===== EXERCISE MATERIALS =====

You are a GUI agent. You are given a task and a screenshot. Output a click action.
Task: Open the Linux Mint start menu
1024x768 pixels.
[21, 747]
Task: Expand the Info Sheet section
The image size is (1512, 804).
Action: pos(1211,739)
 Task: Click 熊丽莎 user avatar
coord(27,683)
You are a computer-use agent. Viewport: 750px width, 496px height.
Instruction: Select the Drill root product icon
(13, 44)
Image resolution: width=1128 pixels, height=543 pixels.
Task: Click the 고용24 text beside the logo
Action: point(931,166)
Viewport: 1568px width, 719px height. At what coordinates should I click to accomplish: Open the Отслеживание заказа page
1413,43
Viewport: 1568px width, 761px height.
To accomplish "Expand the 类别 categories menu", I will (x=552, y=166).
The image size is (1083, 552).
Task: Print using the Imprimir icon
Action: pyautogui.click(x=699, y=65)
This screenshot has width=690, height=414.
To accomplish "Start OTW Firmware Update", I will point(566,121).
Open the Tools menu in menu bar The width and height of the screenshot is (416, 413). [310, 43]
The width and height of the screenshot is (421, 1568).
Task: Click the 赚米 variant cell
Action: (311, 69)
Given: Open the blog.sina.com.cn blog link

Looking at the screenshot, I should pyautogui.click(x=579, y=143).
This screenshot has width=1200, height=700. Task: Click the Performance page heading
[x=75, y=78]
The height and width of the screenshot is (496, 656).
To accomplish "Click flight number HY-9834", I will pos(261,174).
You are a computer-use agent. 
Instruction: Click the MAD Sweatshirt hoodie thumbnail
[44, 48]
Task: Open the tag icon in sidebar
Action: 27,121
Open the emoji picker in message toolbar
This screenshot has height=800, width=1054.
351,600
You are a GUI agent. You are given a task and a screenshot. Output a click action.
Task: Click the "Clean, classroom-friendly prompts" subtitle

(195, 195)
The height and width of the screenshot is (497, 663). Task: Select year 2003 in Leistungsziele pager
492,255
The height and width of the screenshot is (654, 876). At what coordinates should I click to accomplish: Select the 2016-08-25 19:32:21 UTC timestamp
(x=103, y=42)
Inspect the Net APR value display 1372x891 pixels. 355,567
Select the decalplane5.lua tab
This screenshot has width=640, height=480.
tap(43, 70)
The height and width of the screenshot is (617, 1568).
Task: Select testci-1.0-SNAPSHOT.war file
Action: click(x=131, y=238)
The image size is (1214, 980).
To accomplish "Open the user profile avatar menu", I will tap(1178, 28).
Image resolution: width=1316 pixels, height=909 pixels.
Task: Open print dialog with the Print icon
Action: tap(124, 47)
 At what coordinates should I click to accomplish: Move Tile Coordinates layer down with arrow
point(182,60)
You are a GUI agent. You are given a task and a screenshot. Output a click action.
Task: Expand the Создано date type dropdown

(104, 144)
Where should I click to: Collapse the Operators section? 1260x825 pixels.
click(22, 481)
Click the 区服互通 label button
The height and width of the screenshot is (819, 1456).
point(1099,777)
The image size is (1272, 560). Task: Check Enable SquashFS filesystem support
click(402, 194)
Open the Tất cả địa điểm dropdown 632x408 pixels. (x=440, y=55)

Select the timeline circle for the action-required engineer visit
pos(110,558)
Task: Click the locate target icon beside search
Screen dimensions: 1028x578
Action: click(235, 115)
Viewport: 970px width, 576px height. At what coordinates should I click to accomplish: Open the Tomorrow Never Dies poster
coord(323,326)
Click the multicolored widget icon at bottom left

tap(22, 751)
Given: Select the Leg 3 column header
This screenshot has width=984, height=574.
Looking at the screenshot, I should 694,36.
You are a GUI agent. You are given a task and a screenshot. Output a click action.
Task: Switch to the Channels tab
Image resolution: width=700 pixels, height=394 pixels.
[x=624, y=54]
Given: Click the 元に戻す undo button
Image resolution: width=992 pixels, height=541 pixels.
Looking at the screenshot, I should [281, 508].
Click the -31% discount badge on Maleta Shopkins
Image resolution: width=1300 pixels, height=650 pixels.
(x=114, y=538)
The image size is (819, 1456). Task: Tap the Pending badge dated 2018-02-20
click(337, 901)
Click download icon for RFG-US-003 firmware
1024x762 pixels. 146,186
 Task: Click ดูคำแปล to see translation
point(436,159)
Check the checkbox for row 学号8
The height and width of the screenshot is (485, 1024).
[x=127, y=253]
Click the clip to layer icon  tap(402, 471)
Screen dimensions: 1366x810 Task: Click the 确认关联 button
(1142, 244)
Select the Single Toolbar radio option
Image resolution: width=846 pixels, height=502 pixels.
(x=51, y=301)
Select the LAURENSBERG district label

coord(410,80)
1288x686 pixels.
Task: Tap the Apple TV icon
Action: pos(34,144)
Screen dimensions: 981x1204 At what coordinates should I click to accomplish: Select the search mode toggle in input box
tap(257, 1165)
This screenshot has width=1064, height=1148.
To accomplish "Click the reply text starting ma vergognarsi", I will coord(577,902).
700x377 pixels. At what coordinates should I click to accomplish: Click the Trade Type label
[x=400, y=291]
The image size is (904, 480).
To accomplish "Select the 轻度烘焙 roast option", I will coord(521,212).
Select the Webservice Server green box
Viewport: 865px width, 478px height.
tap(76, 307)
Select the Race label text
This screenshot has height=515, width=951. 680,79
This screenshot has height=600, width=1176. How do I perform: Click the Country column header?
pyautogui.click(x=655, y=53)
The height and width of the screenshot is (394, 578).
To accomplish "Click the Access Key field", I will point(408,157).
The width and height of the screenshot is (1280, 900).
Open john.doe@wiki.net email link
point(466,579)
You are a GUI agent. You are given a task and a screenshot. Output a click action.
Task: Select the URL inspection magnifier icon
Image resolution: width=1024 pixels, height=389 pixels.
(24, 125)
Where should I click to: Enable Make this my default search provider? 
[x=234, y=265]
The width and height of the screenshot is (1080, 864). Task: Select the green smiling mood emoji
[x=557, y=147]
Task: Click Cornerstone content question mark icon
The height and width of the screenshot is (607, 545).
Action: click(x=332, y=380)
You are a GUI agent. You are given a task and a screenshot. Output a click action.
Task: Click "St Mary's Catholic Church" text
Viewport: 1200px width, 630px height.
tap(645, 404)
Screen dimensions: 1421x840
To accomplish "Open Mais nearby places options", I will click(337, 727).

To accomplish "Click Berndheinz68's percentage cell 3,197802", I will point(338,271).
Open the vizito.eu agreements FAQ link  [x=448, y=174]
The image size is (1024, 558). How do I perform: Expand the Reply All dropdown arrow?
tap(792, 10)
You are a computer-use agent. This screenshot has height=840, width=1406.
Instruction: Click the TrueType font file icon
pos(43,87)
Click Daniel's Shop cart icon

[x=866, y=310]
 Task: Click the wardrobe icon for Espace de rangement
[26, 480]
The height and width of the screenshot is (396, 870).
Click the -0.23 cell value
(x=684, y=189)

=====

▶ EXERCISE GOAL
Among the records above, find the lines that contain "computer" and copy every one.

▶ THE ANSWER
You are a computer-use agent. Viewport: 750px width, 496px height.
You are a computer-use agent. 
You are a computer-use agent. This screenshot has height=840, width=1406.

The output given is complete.